───── RECORDED INFORMATION ─────

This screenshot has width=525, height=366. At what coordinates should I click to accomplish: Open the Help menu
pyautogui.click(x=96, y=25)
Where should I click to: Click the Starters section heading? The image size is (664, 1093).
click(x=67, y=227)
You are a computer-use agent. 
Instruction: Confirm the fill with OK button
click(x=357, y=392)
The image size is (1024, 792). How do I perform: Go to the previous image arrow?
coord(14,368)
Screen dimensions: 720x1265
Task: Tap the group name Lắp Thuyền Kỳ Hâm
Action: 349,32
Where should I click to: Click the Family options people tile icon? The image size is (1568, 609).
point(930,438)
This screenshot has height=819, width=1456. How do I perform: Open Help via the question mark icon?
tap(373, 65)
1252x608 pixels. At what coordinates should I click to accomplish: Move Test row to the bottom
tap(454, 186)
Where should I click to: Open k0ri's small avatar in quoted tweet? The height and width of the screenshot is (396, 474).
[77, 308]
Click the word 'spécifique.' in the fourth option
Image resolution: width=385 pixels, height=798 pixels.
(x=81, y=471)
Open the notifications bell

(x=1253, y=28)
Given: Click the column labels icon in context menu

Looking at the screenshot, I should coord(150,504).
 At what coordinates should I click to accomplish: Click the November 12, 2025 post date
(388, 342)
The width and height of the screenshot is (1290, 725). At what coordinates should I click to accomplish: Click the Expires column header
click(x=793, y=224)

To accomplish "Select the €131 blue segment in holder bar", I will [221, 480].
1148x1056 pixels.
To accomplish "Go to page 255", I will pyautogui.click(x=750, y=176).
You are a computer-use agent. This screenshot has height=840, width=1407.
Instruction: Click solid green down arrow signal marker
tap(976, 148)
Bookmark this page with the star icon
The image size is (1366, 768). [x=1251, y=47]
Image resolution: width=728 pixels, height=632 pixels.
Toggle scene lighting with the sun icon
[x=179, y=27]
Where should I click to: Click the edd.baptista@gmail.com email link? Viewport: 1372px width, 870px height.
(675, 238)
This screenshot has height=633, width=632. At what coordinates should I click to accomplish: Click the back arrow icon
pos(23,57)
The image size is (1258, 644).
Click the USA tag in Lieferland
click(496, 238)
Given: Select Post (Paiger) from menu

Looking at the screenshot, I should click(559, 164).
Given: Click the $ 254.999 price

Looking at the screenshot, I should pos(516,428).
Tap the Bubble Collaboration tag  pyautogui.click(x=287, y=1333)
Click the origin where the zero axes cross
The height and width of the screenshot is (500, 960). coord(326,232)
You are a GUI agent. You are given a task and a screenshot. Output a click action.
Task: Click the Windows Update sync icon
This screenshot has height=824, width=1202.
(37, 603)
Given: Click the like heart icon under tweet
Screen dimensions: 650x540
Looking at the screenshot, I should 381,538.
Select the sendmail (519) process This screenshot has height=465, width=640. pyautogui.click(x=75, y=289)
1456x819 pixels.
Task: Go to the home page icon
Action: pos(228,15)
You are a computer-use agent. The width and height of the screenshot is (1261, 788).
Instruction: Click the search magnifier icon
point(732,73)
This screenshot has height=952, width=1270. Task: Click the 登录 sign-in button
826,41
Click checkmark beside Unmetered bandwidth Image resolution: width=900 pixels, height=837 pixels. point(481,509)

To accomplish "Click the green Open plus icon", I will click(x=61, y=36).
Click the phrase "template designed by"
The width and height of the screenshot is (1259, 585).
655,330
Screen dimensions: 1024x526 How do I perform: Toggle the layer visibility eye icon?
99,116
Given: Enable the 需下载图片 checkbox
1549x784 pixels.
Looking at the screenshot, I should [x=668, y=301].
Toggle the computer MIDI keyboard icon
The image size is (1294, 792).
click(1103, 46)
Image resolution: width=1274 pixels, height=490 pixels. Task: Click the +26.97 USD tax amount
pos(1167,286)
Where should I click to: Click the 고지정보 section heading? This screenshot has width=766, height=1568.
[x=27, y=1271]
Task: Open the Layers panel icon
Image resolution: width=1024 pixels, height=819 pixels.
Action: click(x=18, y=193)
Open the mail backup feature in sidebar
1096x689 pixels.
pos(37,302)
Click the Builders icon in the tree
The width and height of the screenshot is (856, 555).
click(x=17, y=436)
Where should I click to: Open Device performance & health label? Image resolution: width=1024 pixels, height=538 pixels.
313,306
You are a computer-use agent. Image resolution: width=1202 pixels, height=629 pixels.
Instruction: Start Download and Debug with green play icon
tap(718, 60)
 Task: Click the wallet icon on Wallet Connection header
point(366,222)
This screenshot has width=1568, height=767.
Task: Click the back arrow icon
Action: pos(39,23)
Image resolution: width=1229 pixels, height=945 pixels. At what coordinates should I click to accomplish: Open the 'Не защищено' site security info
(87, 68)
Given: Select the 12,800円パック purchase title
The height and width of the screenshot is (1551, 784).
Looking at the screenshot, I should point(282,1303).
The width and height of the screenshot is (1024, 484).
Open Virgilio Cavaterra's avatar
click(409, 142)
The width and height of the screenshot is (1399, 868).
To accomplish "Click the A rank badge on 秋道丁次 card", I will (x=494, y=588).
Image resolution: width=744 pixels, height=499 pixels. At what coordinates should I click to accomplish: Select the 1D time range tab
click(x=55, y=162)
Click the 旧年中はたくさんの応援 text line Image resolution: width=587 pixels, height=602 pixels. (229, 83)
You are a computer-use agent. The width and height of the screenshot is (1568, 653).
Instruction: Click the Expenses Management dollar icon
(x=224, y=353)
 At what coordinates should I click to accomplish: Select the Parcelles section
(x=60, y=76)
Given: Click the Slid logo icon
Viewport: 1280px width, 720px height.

─────

**EXERCISE DETAILS**
A verbatim transcription is required of the lines from the one with "The height and width of the screenshot is (1551, 784)." through the final line of the entries above, and of nothing else.

**SOLUTION FOR THIS TASK**
The height and width of the screenshot is (1551, 784).
Looking at the screenshot, I should point(282,1303).
The width and height of the screenshot is (1024, 484).
Open Virgilio Cavaterra's avatar
click(409, 142)
The width and height of the screenshot is (1399, 868).
To accomplish "Click the A rank badge on 秋道丁次 card", I will (x=494, y=588).
Image resolution: width=744 pixels, height=499 pixels. At what coordinates should I click to accomplish: Select the 1D time range tab
click(x=55, y=162)
Click the 旧年中はたくさんの応援 text line Image resolution: width=587 pixels, height=602 pixels. (229, 83)
You are a computer-use agent. The width and height of the screenshot is (1568, 653).
Instruction: Click the Expenses Management dollar icon
(x=224, y=353)
 At what coordinates should I click to accomplish: Select the Parcelles section
(x=60, y=76)
Given: Click the Slid logo icon
Viewport: 1280px width, 720px height.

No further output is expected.